Haibao Tang edited this page Jul 1, 2024 · 5 revisions

We have included a suite of tools including pedigree analysis and variation between varieties. These tools can be useful in re-sequencing projects aiming at the study of genome diversity.

Tip

Download the test dataset here.

Pedigree analysis

One basic analysis is to visualize pedigrees between varieties that illustrate breeding history. The pedigree information can be encoded in a standard .ped file.

#Family ID	Individual ID	Paternal ID	Maternal ID	Sex (1=male; 2=female; other=unknown)	Phenotype	
F001	Variety10	Variety11	Variety12	0	0
F001	Variety8	Variety9	Variety10	0	0
F001	Variety7	Variety9	Variety9	0	0
F001	Variety4	Variety7	Variety8	0	0
F001	Variety2	Variety6	Variety4	0	0
F001	Variety3	Variety4	Variety5	0	0
F001	Variety1	Variety2	Variety3	0	0

We can then easily visualize it.

python -m jcvi.compara.pedigree pedigree pedigree.ped --ploidy=8 --N 10000 \
    --title "Pedigree of Variety1"

pedigree.ped.png

The root nodes (nodes with no parent information) are assumed to be outcrossing. We can then estimate the parentage in the form of piecharts colored by the root nodes. The inbreeding coefficients ($F$) can also be estimated where there is inbreeding.

CNV between varieties

In resequencing projects, it is often useful to visualize the copy-number variations (CNV) between varieties. Let's assume that the lines/varieties have been sequenced and mapped.

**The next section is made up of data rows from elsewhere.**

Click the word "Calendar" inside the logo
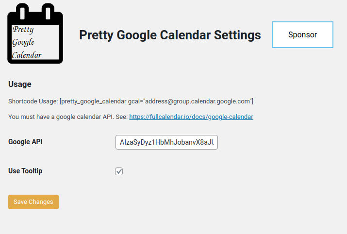 pos(27,55)
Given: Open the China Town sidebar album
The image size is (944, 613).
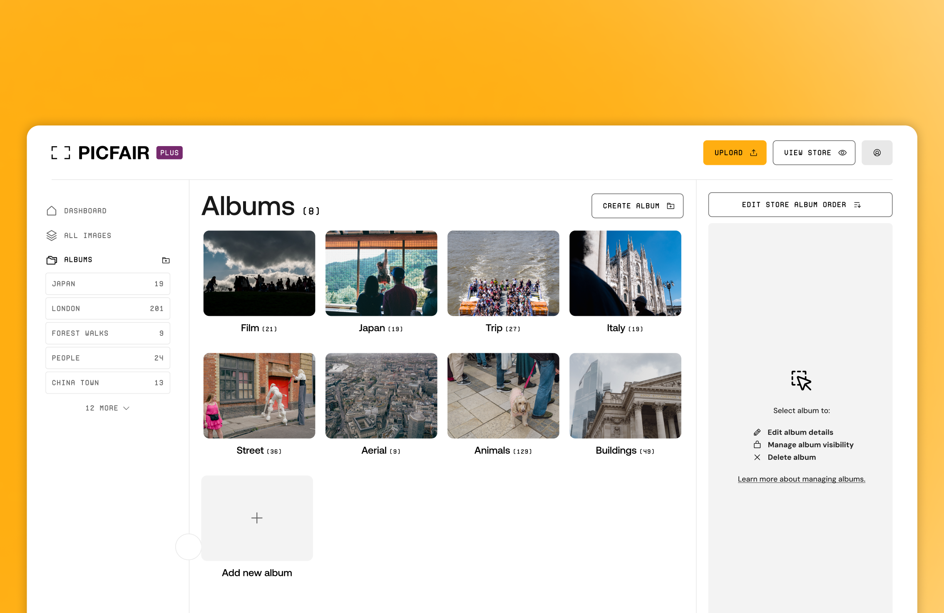Looking at the screenshot, I should pos(107,383).
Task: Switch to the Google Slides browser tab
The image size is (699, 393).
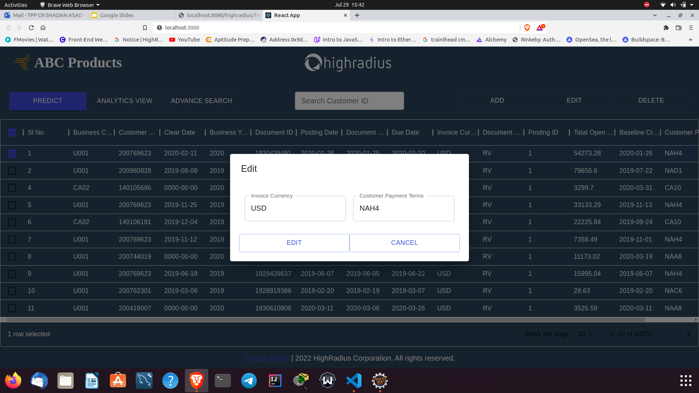Action: tap(117, 15)

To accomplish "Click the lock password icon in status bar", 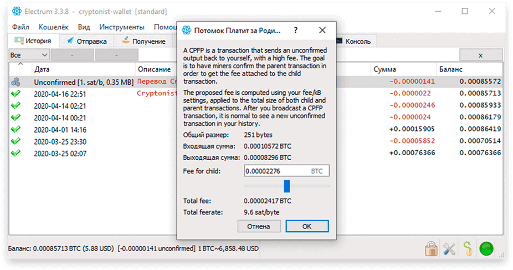I will click(x=431, y=249).
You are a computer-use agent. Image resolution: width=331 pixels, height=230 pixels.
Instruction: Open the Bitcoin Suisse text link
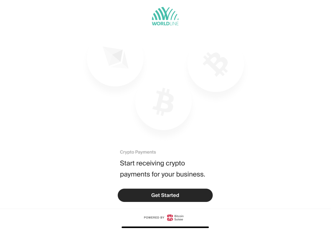(x=179, y=218)
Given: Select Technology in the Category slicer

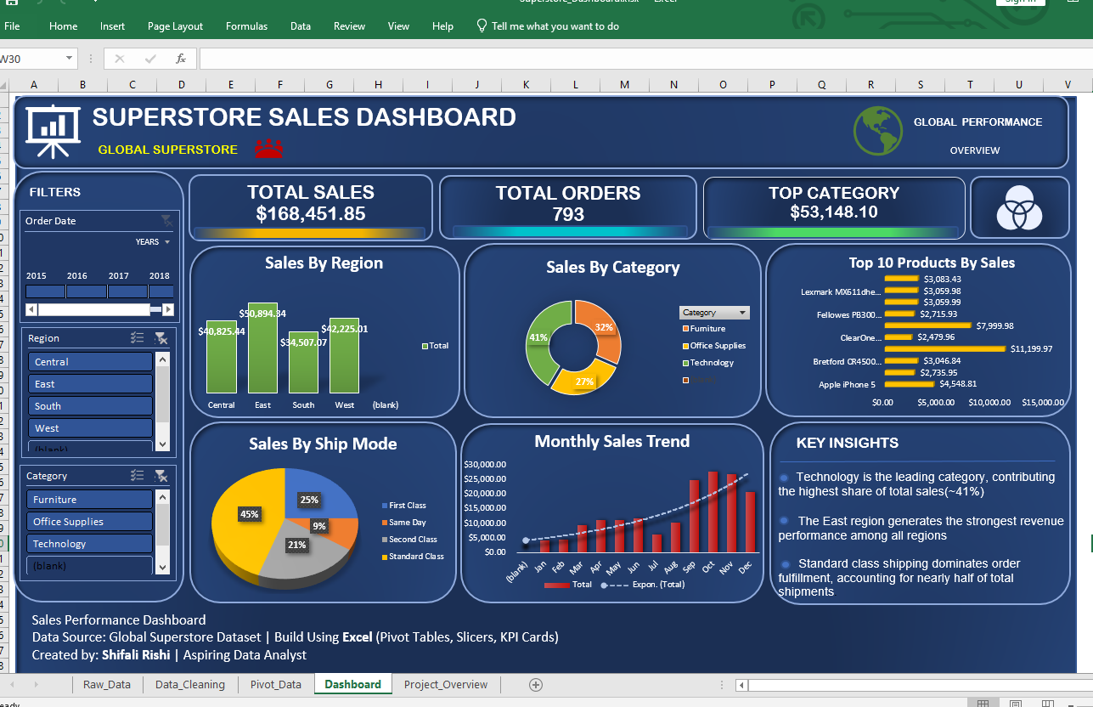Looking at the screenshot, I should (89, 543).
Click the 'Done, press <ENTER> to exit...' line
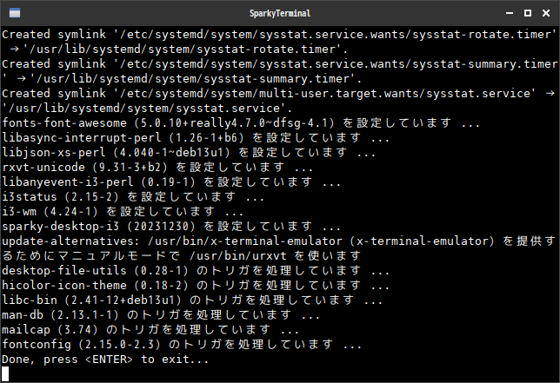Viewport: 560px width, 383px height. coord(105,360)
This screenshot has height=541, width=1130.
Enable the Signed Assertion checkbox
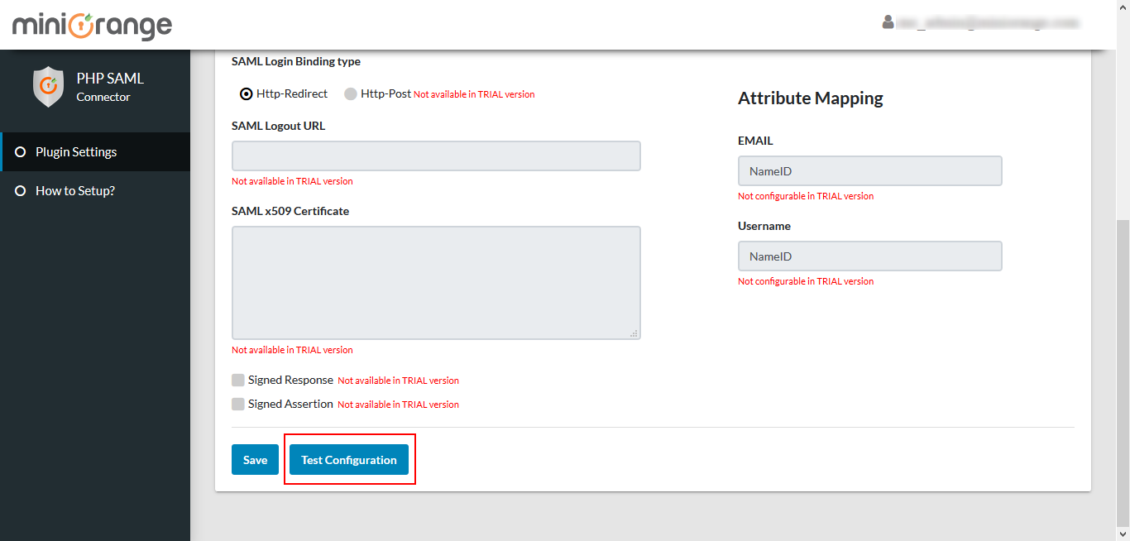pos(238,405)
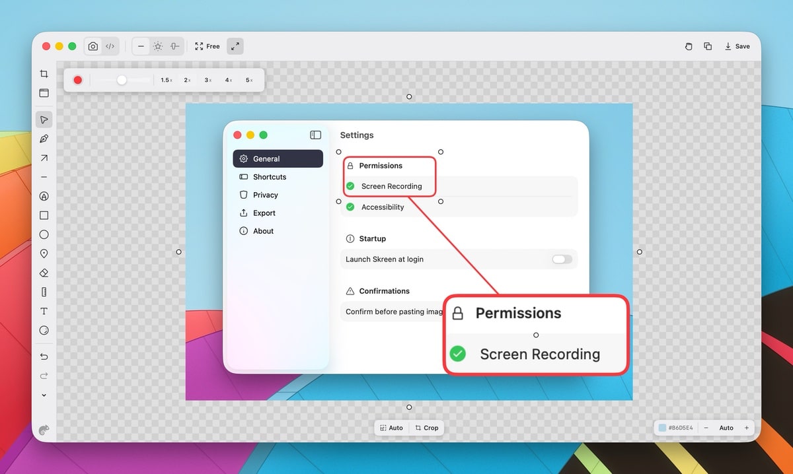
Task: Select the pin annotation tool
Action: (x=44, y=254)
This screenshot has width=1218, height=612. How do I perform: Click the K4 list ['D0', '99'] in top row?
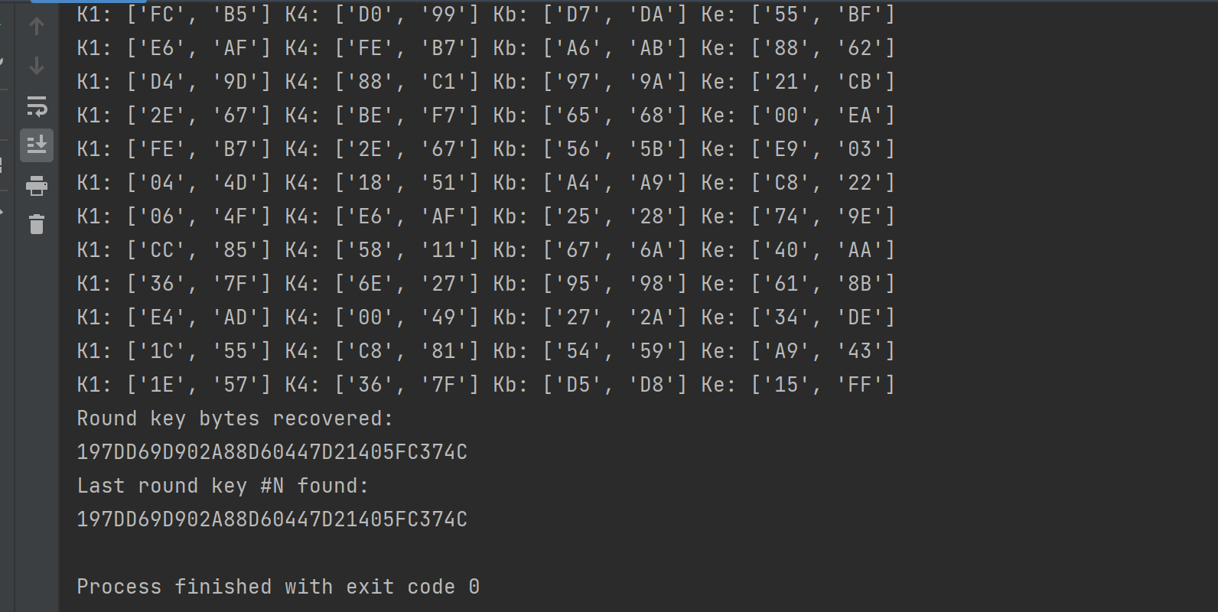(x=407, y=15)
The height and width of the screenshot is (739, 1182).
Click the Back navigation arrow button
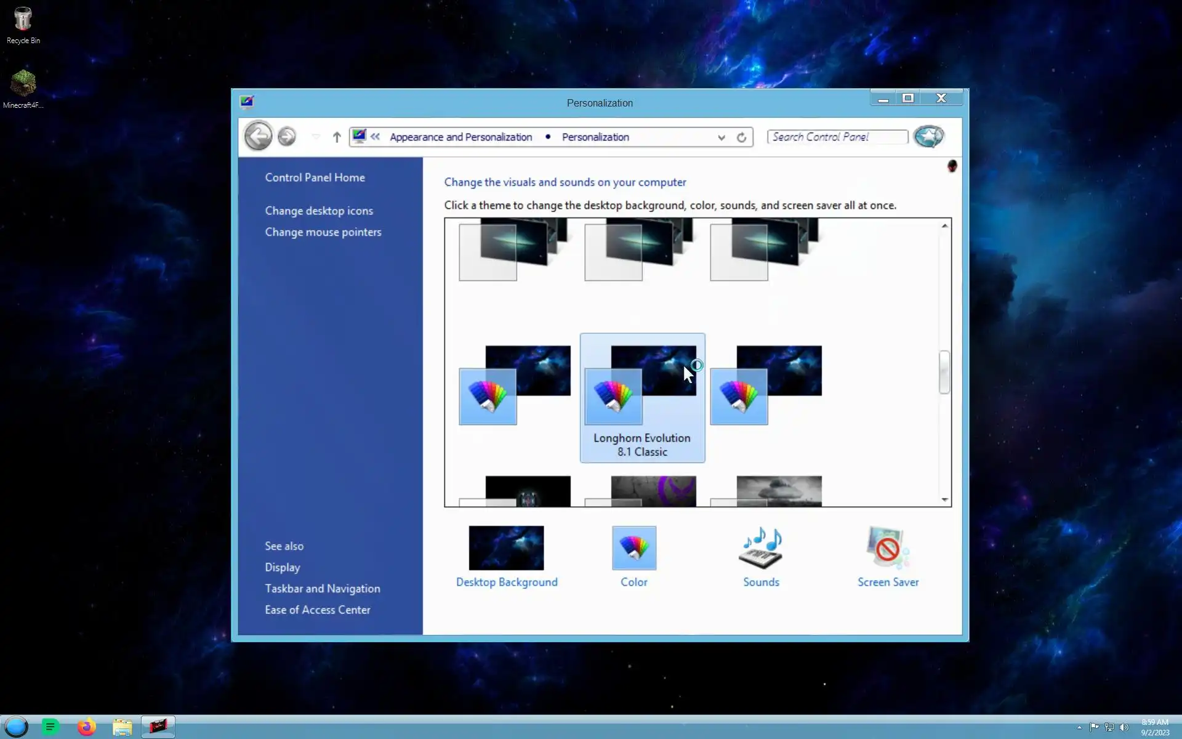pyautogui.click(x=258, y=136)
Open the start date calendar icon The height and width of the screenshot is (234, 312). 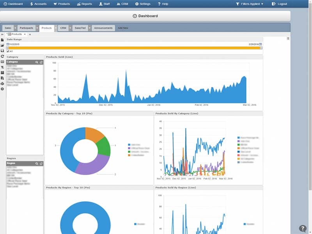pos(8,44)
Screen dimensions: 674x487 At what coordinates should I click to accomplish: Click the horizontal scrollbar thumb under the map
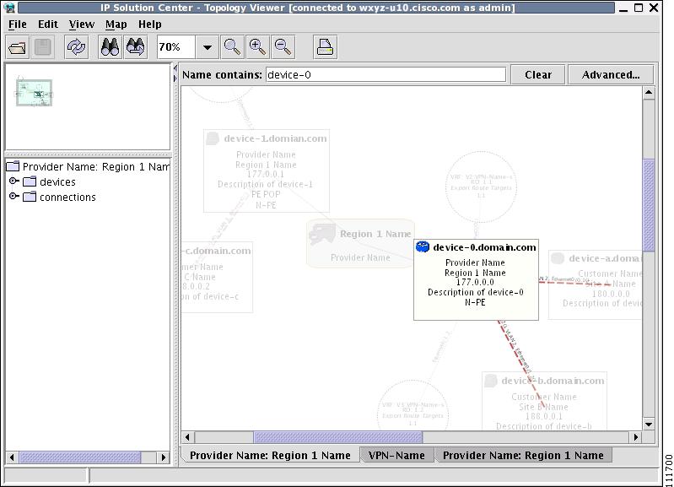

We can use mosdepth to compute the depth tiled along each of the resequenced genomes, with a binsize of 1000000.

mosdepth --by 1000000 VAR1_srtd.wgs VAR1_srtd.wgs.bam
mosdepth --by 1000000 VAR2_srtd.wgs VAR2_srtd.wgs.bam
mosdepth --by 1000000 VAR3_srtd.wgs VAR3_srtd.wgs.bam

These commands will generated 3 BED files suitable for CNV plotting - VAR1_srtd.wgs.regions.bed.gz etc.

python -m jcvi.graphics.landscape depth \
    VAR?_srtd.wgs.regions.bed.gz \
    --chrinfo chrinfo.txt \
    --titleinfo titleinfo.txt

We can further customize the color schemes of chromosomes in chrinfo.txt.

chr01A, #c51b7d, 1A
chr01B, #4d9221, 1B
chr02A, #c51b7d, 2A
chr02B, #4d9221, 2B
chr03A, #c51b7d, 3A
chr03B, #4d9221, 3B

The titles of each resequencing panels can be customized in titleinfo.txt.

VAR0_srtd.wgs.regions.bed.gz, *S. species*, ‘Variety 1’
VAR1_srtd.wgs.regions.bed.gz, *S. species*, ‘Variety 2’
VAR2_srtd.wgs.regions.bed.gz, *S. species*, ‘Variety 3’

Finally, with all the plotting elements configured, we can visualize the CNV in 3 varieties.

VAR.png

It is interesting to see there are reduced depth ("deletions") on 3A and 5B, which may be investigated further.